She motors out a short distance, anchors, puts her feet up, and begins to read her book.
The peace and solitude are magnificent.
Along comes a parks ranger in his boat. He pulls up alongside the woman and says, “Good morning. What are you doing?”
“Reading a book,” she replies, thinking, ‘Isn't that obvious?’
“You're in a Restricted Fishing Area,” he informs her.
“I'm sorry, officer, but I'm not fishing. I'm reading.”
“Yes, but I see you have all the equipment. For all I know you could start at any moment. I'll have to take you in and write you up.”
“If you do that, I'll have to charge you with sexual assault,” says the woman.
“But I haven't even touched you,” says the Ranger.
“That's true, but you have all the equipment. For all I know you could start at any moment.”
“Have a nice day,” and he left.
Moral: Never argue with a woman who reads. It's likely she can also think.
Posted 17 February 2012 - 03:08 PM
We were dressed and ready to go out for a Dinner & Theatre evening.
We turned on a 'night light', turned the answering machine on, covered our pet budgie and put the cat in the back garden.

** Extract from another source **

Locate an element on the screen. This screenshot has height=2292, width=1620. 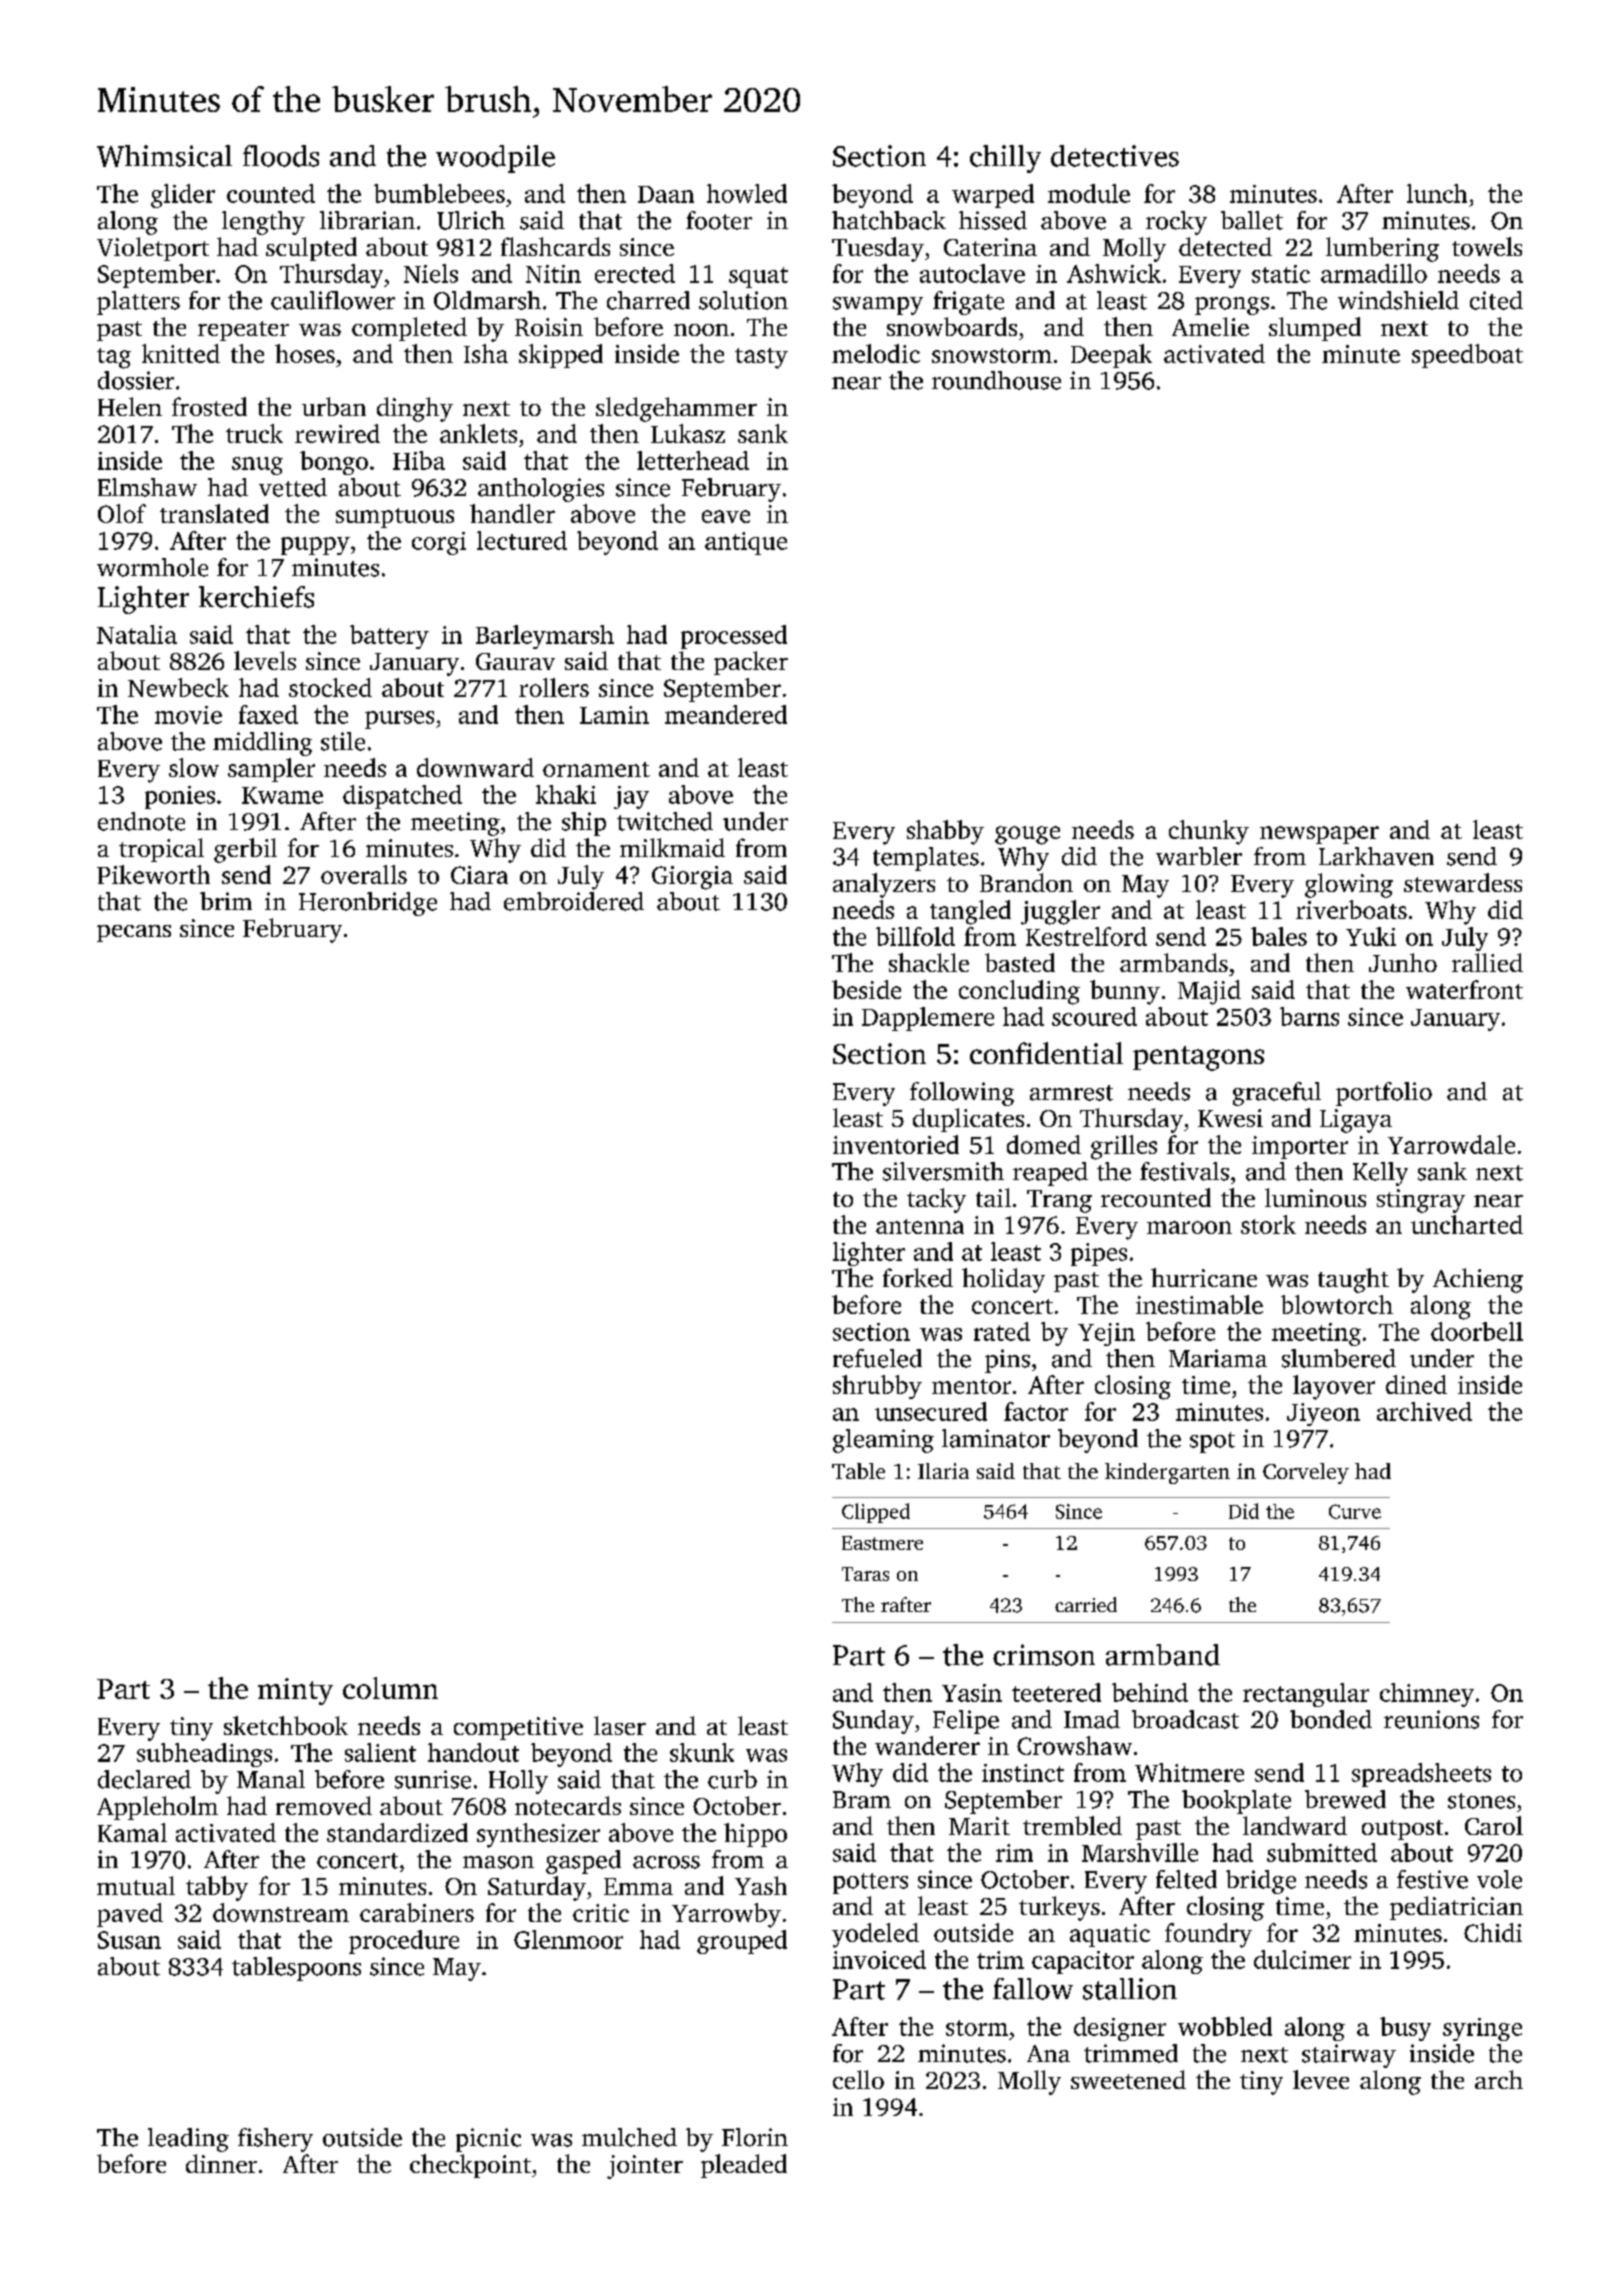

We phoned the local Taxi company and requested a taxi.
The taxi arrived and we opened the front door to leave the house.
As we walked out the door, the cat we had put out in the yard scooted back into the house.
We didn't want the cat shut in the house because she always tries to get at the budgie.

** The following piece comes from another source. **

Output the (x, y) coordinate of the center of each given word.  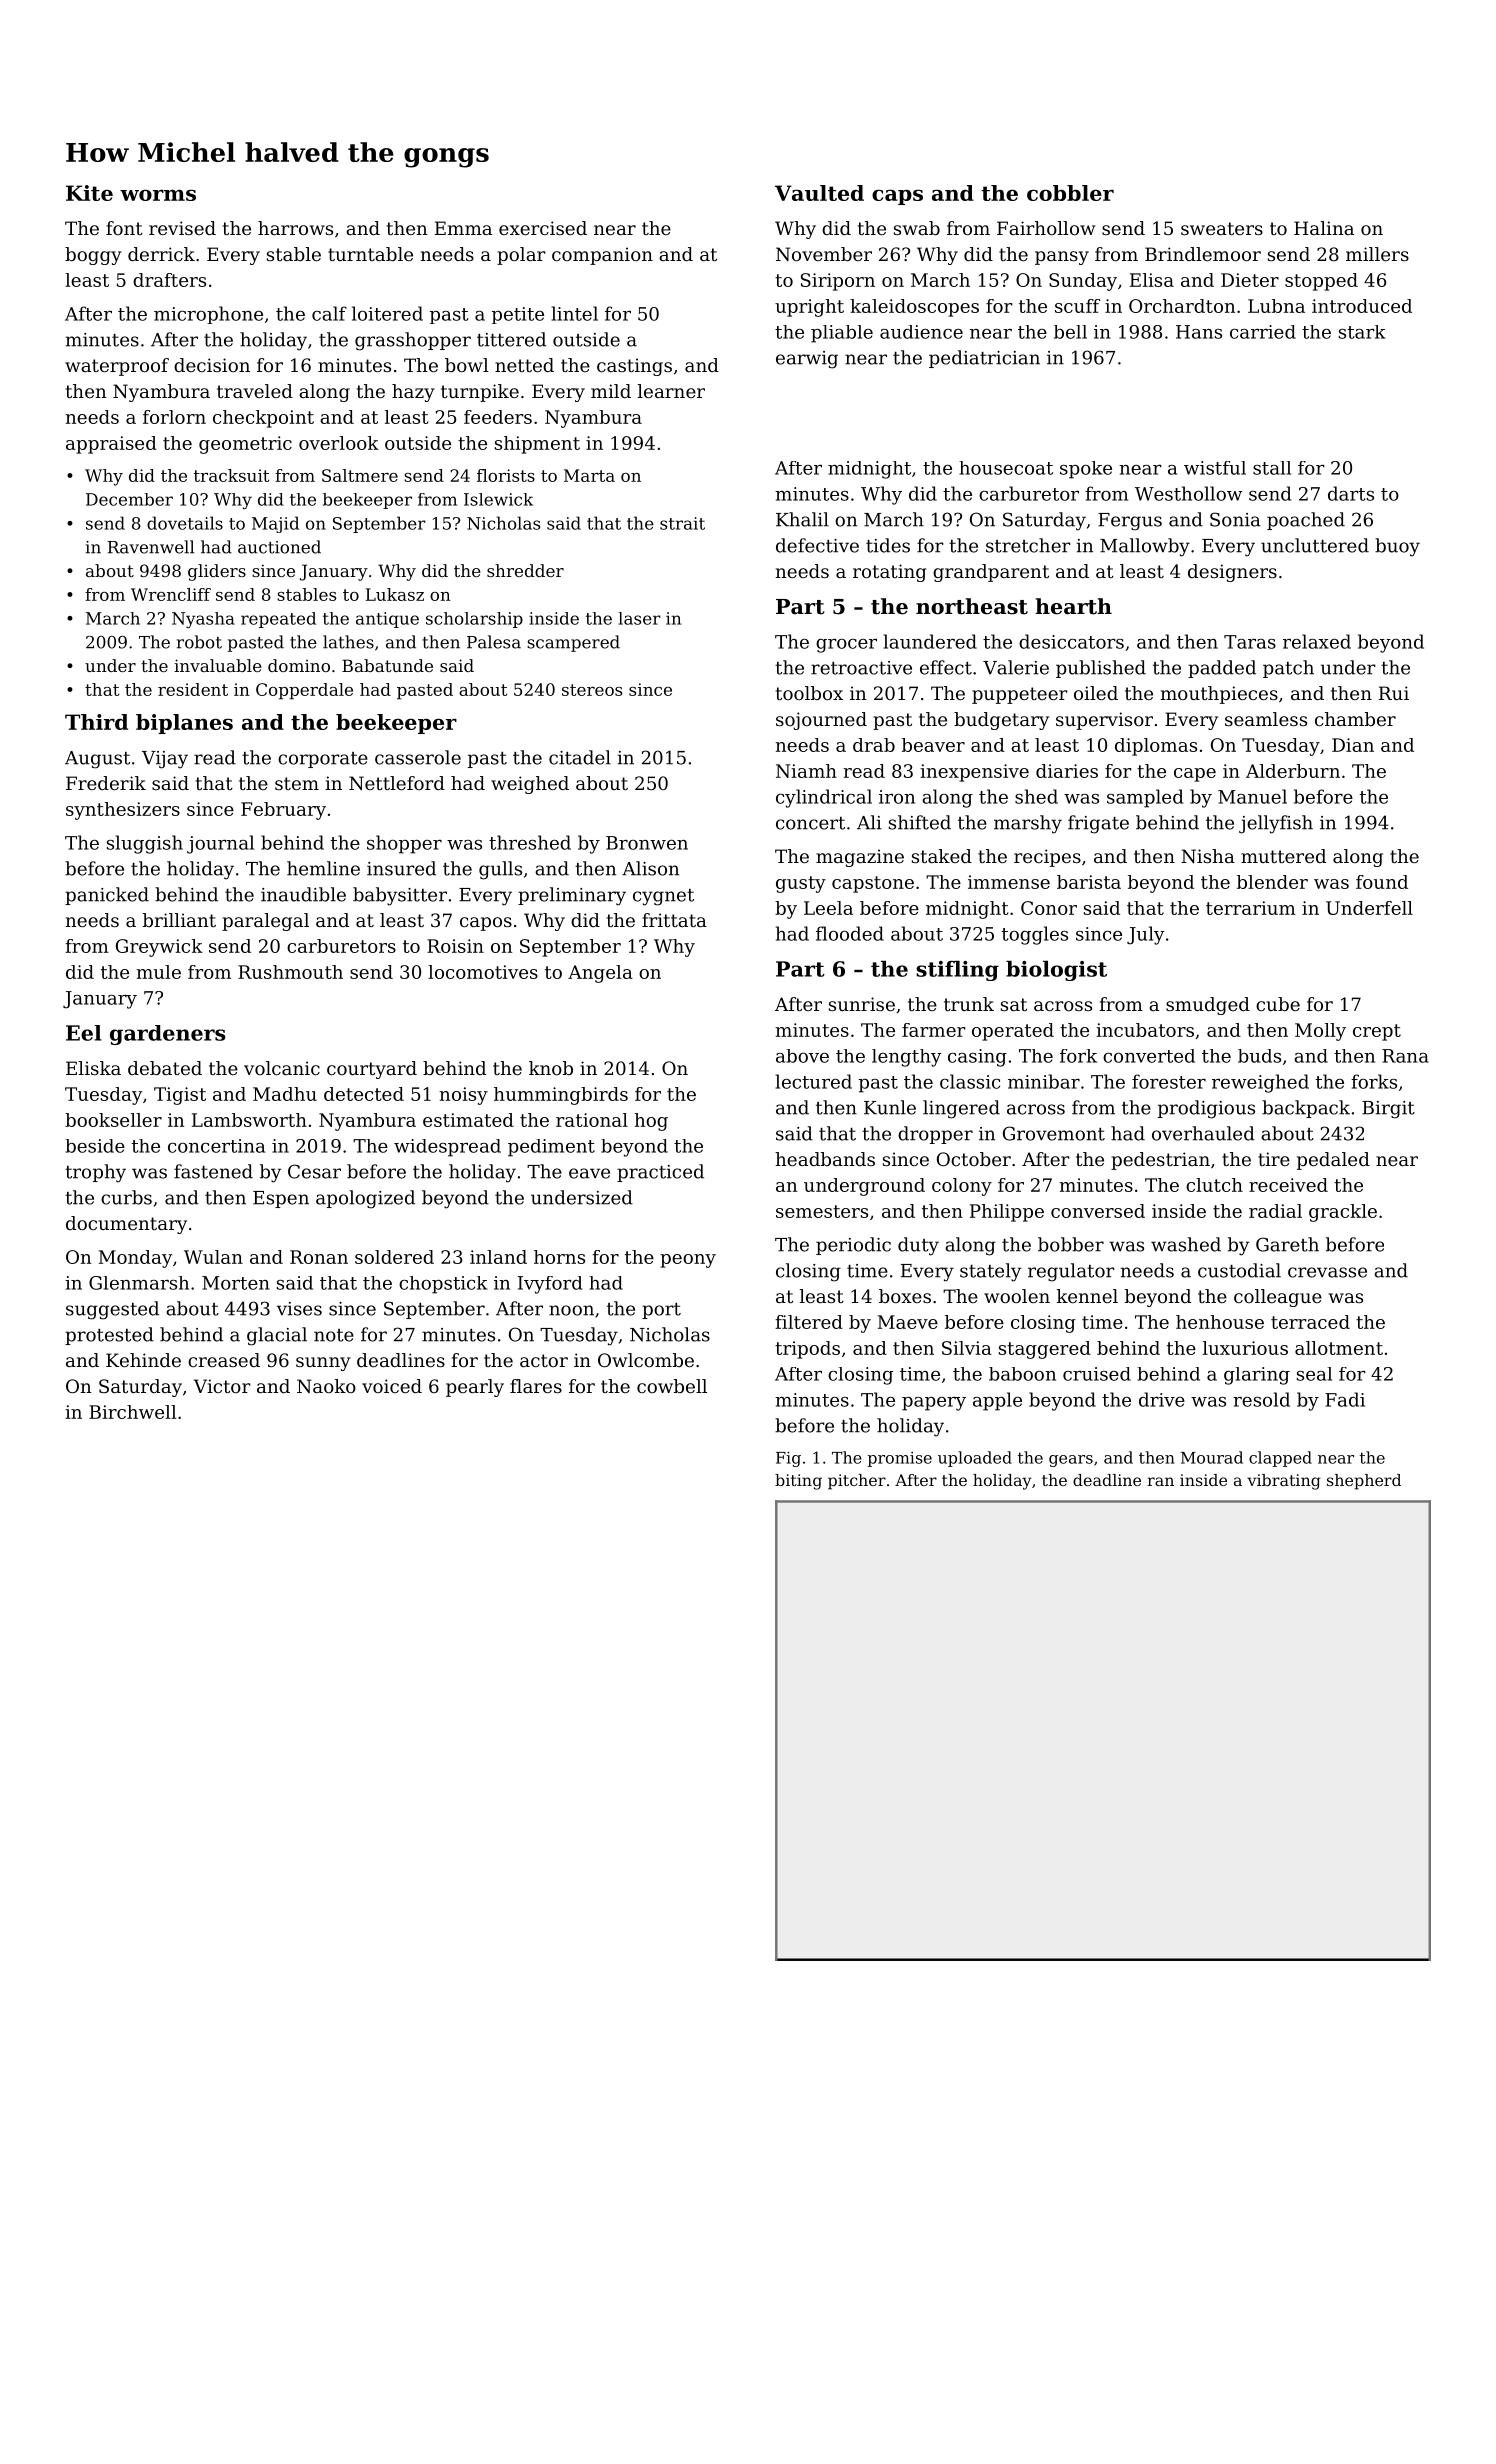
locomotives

My wife walked on out to the taxi, while I went back inside to get the cat. The cat ran upstairs, with me in hot pursuit.
Waiting in the cab, my wife didn't want the driver to know that the house will be empty for the night.

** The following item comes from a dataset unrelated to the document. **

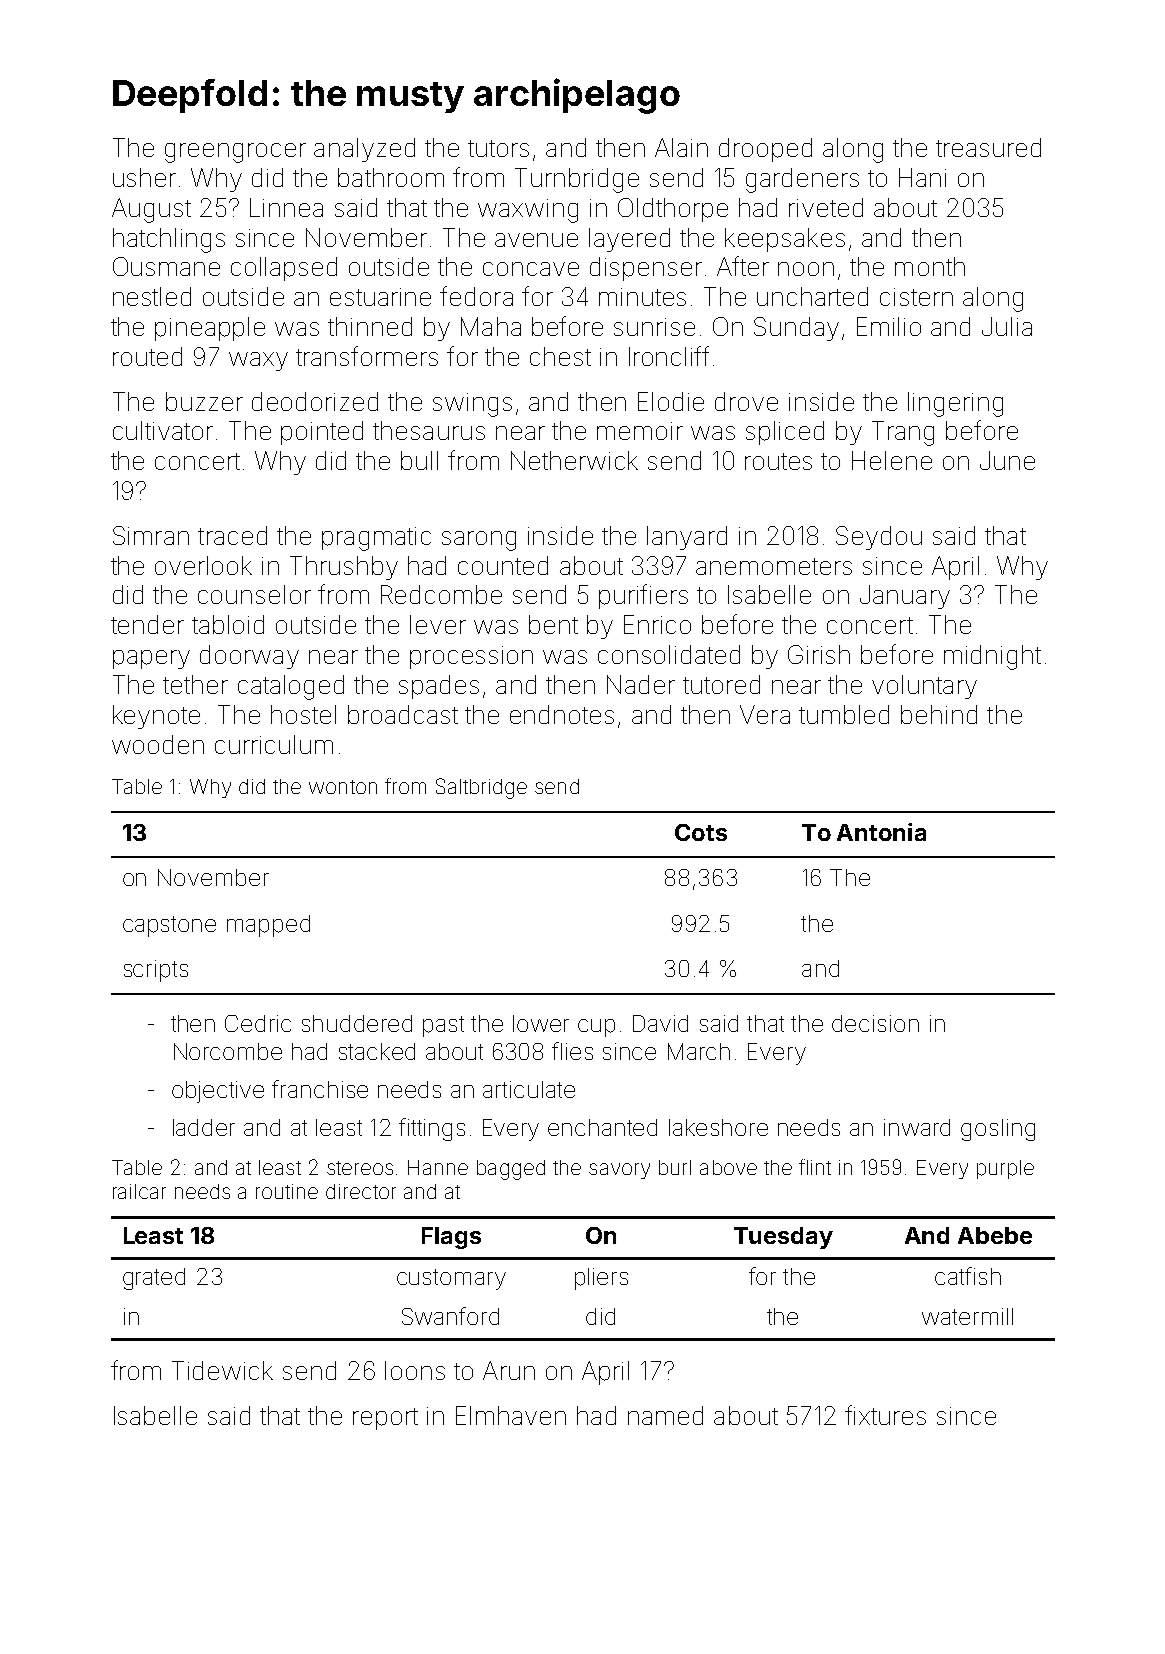 Image resolution: width=1165 pixels, height=1654 pixels. I want to click on usher, so click(144, 177).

So, she explained to the taxi driver that I would be out soon. "He's just going upstairs to say Goodbye to my mother."
A few minutes later, I got into the cab. "Sorry I took so long," I said, as we drove away. "That stupid b**ch was hiding under the bed. I had to poke her a*se with a coat hanger to get her to come out!
She tried to take off, so I grabbed her by the neck. Then, I had to wrap her in a blanket to keep her from scratching me. But it worked! I hauled her fat a*se downstairs and threw her out into the back garden!
..............She'd better not sh*t in the vegetable garden again!"
The silence in the Taxi was deafening.